The Mishandling of Sensitive Data: Do You Really Know What You Don’t Know?
Outside of ignoring the fundamental principles of information security, there’s hardly anything that can lead to a security breach faster than someone’s careless handling of sensitive data. It’s a problem that I’ve been witnessing for the last decade, and it seems to be getting worse, given all the data being generated, processed and stored in today’s business world.
Data mismanagement doesn’t even have to be attributed to carelessness, an oversight or lack of budget on the part of IT. Any regular employee, contractor or other individual who has access to data that would be considered critical can create issues. Whether intentional or not, the mishandling of sensitive data can get your organization into hot water very quickly.
Understanding Sensitive Data
I think the elephant in the room is the number of IT professionals who don’t know where their sensitive data resides on the network. The 2014 survey “The State of Data-Centric Security” found that anywhere from 7 to 16 percent of professionals know where their critical data is located, while a 2015 study from Perspecsys found that 57 percent don’t have a complete understanding of where sensitive data is.
Those numbers are a bit too low if we’re going to make any progress in terms of locking down business assets. You’re certainly not going to be able to account for all data across all systems, but I think anything short of around 90 percent is asking for trouble.
Let me give you some examples of data risks that I’ve seen in my own work experience:
- Software developers using production cardholder data (i.e., debit and credit card numbers) scattered across unsecured systems in their development and quality assurance (QA) environments. This is probably the most common example I see. I once asked a developer why he had so many structured database files and unstructured files (i.e., text files, PDFs and word processing docs) containing critical data stored on an open network share. His response was that those files contained outdated data; he didn’t realize that the date doesn’t matter. Old, new or somewhere in between, sensitive data is sensitive data.
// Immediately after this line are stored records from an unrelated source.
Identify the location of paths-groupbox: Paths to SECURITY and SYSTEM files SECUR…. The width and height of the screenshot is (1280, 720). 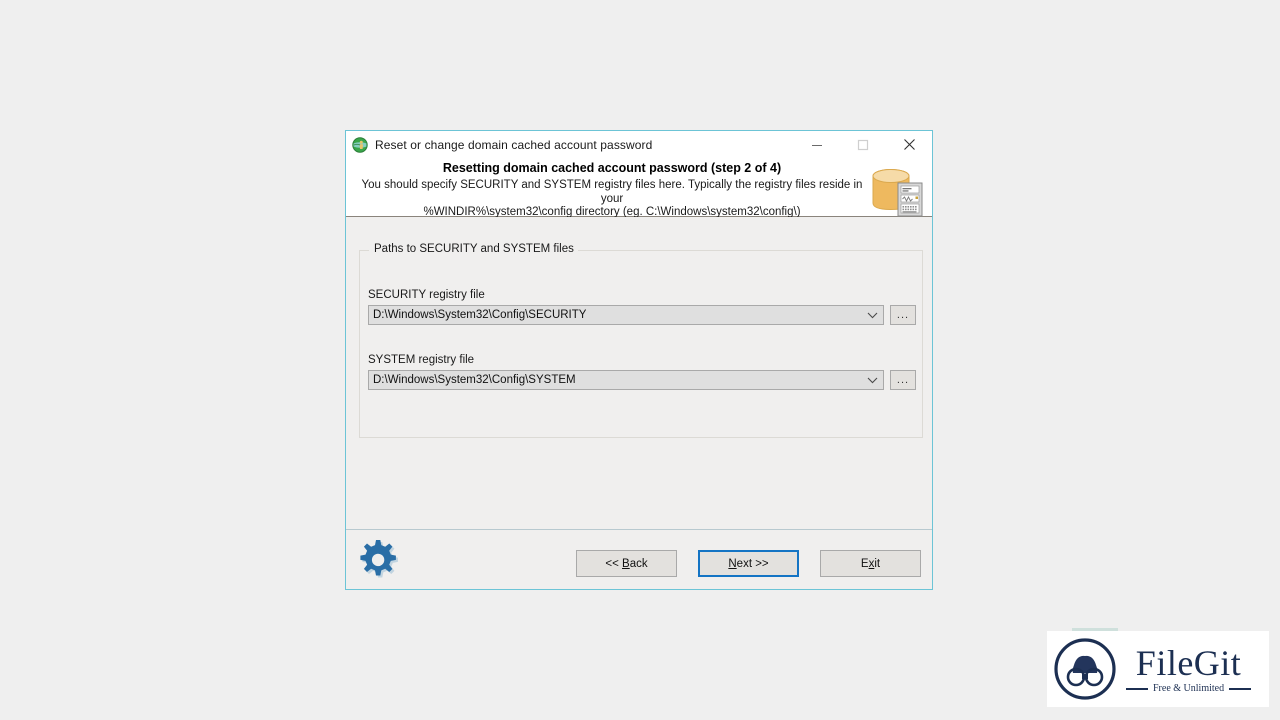
(641, 340).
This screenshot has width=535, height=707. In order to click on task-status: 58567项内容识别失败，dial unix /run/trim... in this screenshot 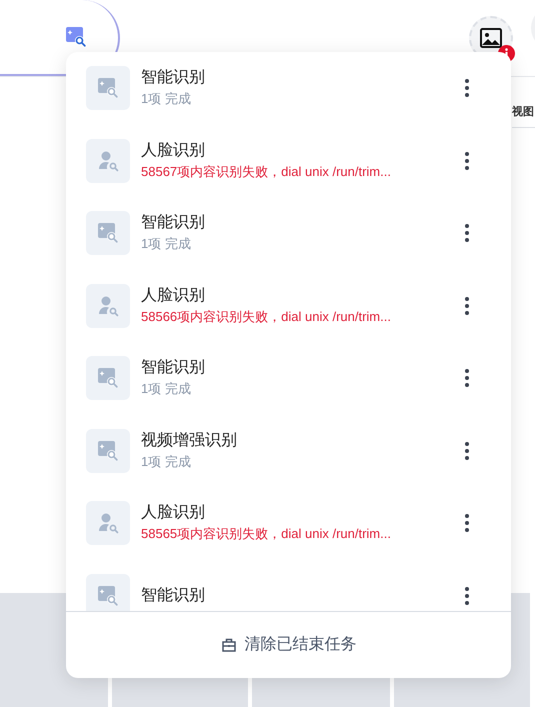, I will do `click(266, 172)`.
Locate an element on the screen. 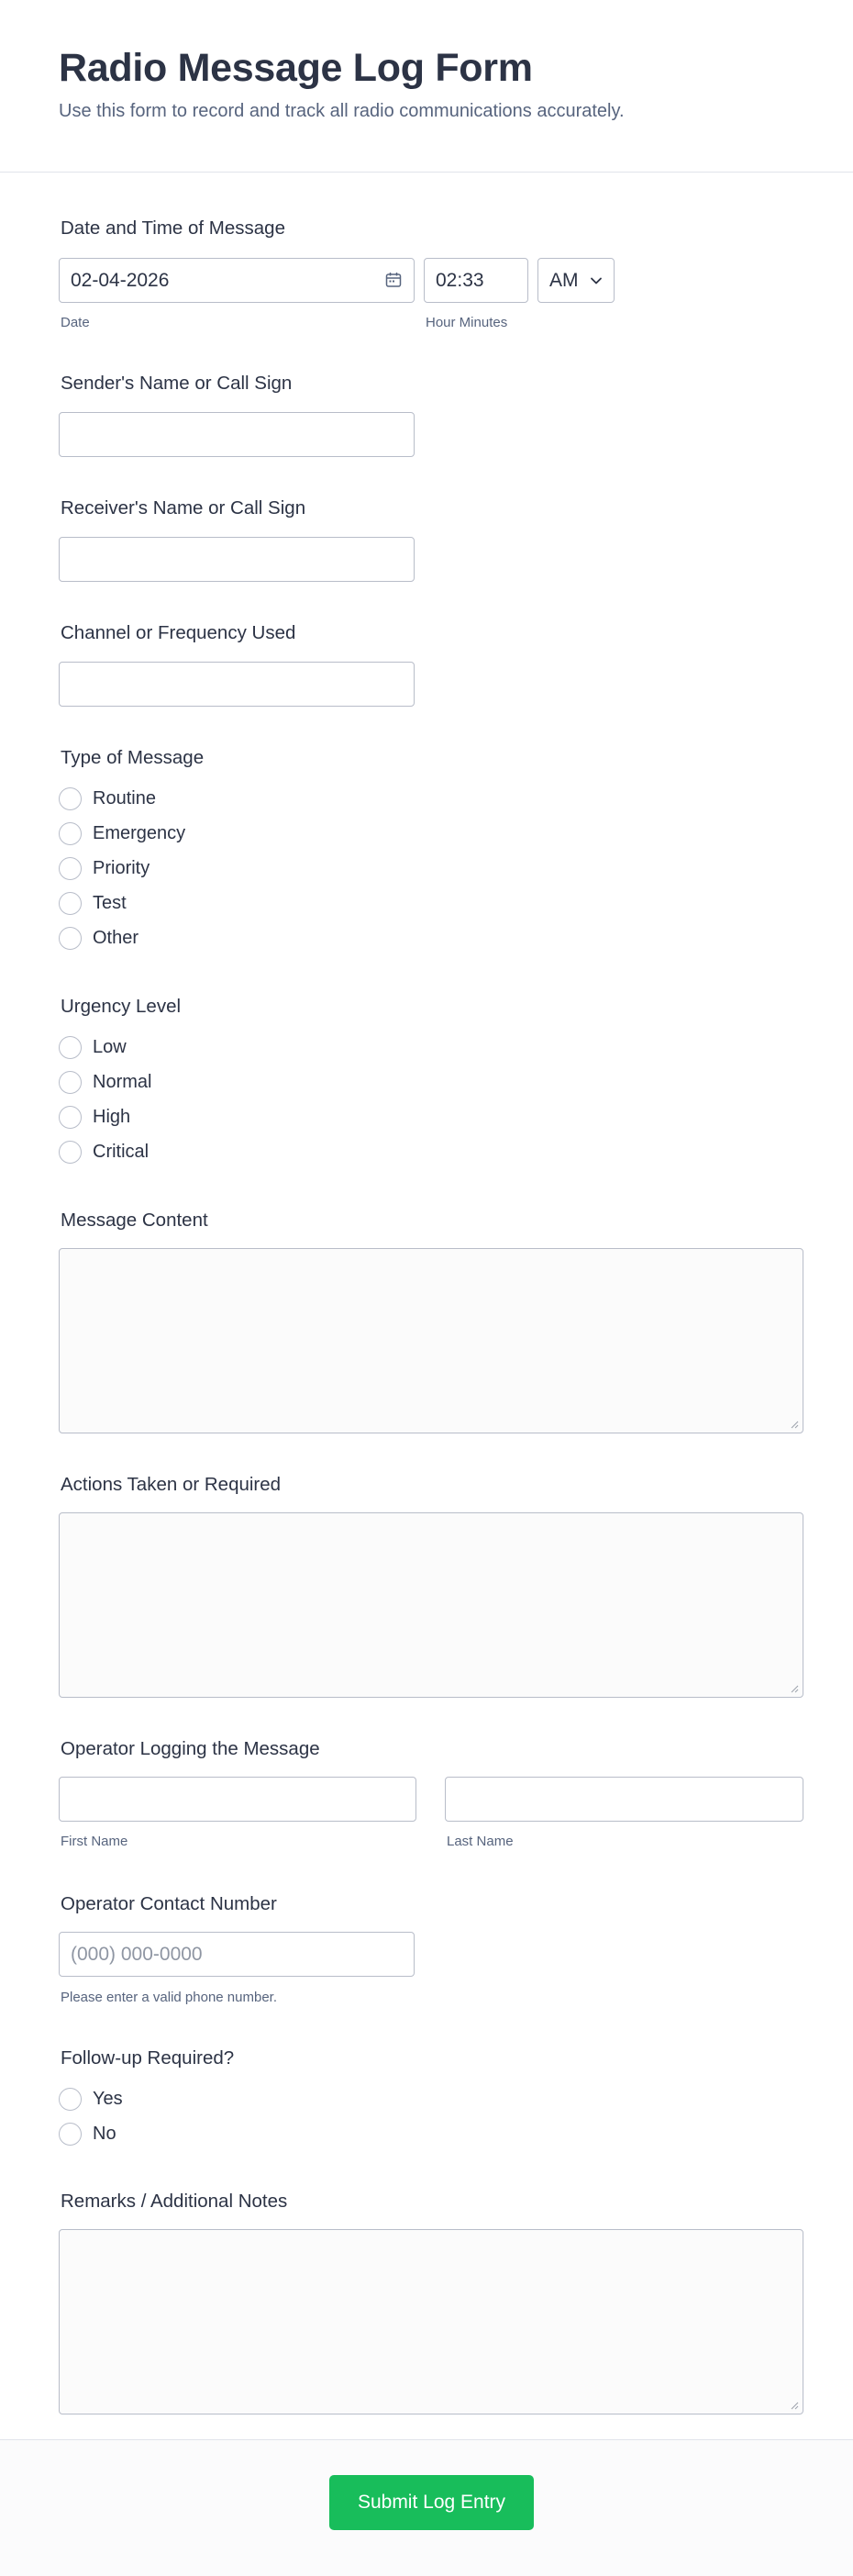  channel-input is located at coordinates (237, 684).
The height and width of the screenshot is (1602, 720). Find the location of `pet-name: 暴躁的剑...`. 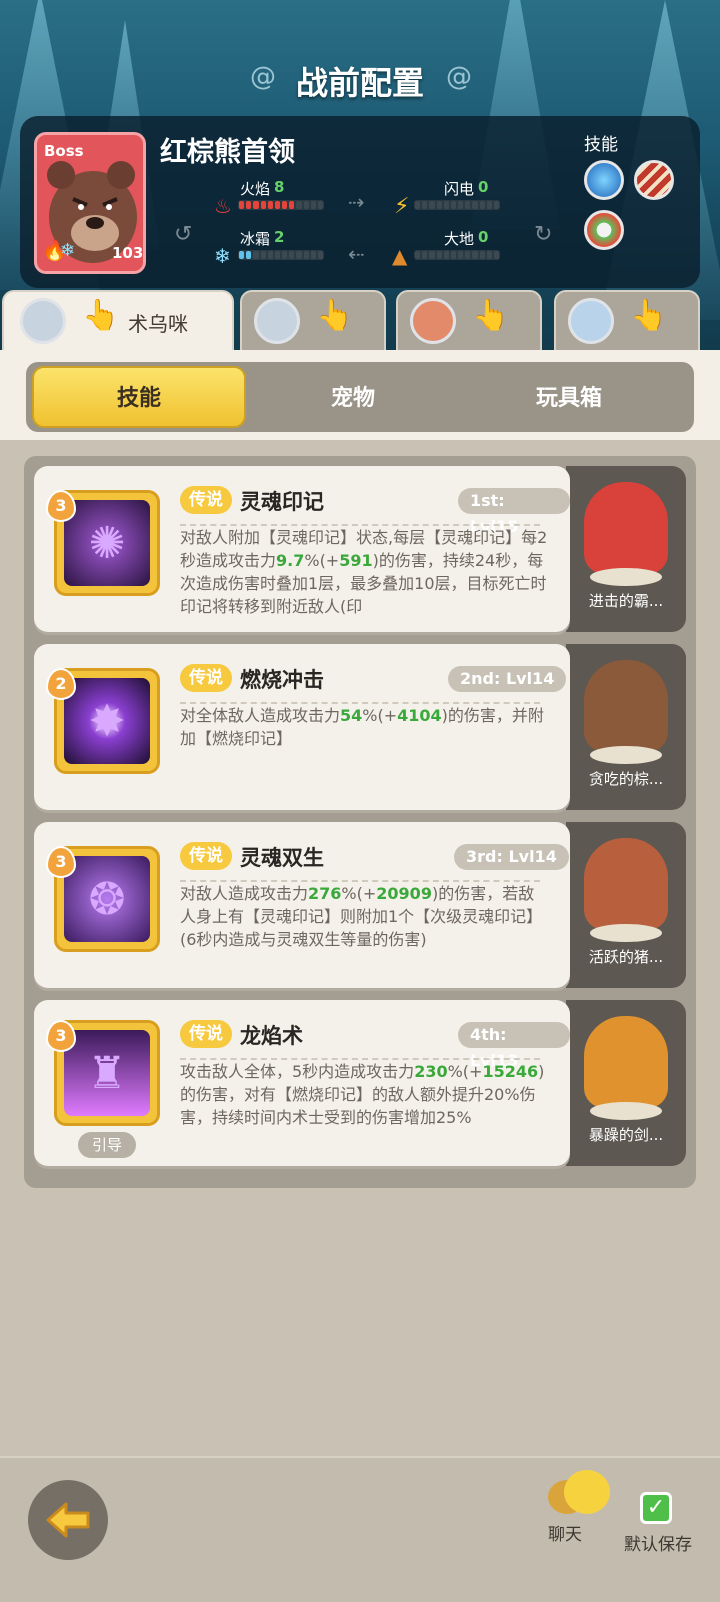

- Sensitive production data finds its way to disaster recovery servers, tape backups and third-party cloud services that likely do not meet the same security standards as the production environment. These vendors become attractive targets for cybercriminals searching for critical information.
- Managers, such as those working in HR and finance, frequently store files on their local desktops or laptops, often so they can work on certain projects outside of the office. I once asked an HR manager if she had any sensitive data on her unencrypted laptop. She didn’t believe there was; however, after performing a scan of personally identifiable information (PII), there ended up being over 40,000 records containing Social Security numbers, credit card numbers, bank account details and the like. This is a prime example of a data breach waiting to happen.
- Customers or business partners emailing sensitive spreadsheets, PDF files or scanned images containing PII. This is especially common for those in businesses outside of the U.S. that might not know about the federal regulations mandating the security of sensitive information.
Acknowledging Critical Data Is the First Step
You cannot secure what you don’t acknowledge. Take a step back and look at your data — where it’s located, how you’re storing it and how it’s being handled — all from an outsider’s perspective. Look for it in the obvious places that are being overlooked (e.g., workstations, network shares and backups), but also think about the other areas of your network and cloud environment where sensitive data might be stored outside of your typical security controls. All it takes is one small oversight to lead to big security challenges.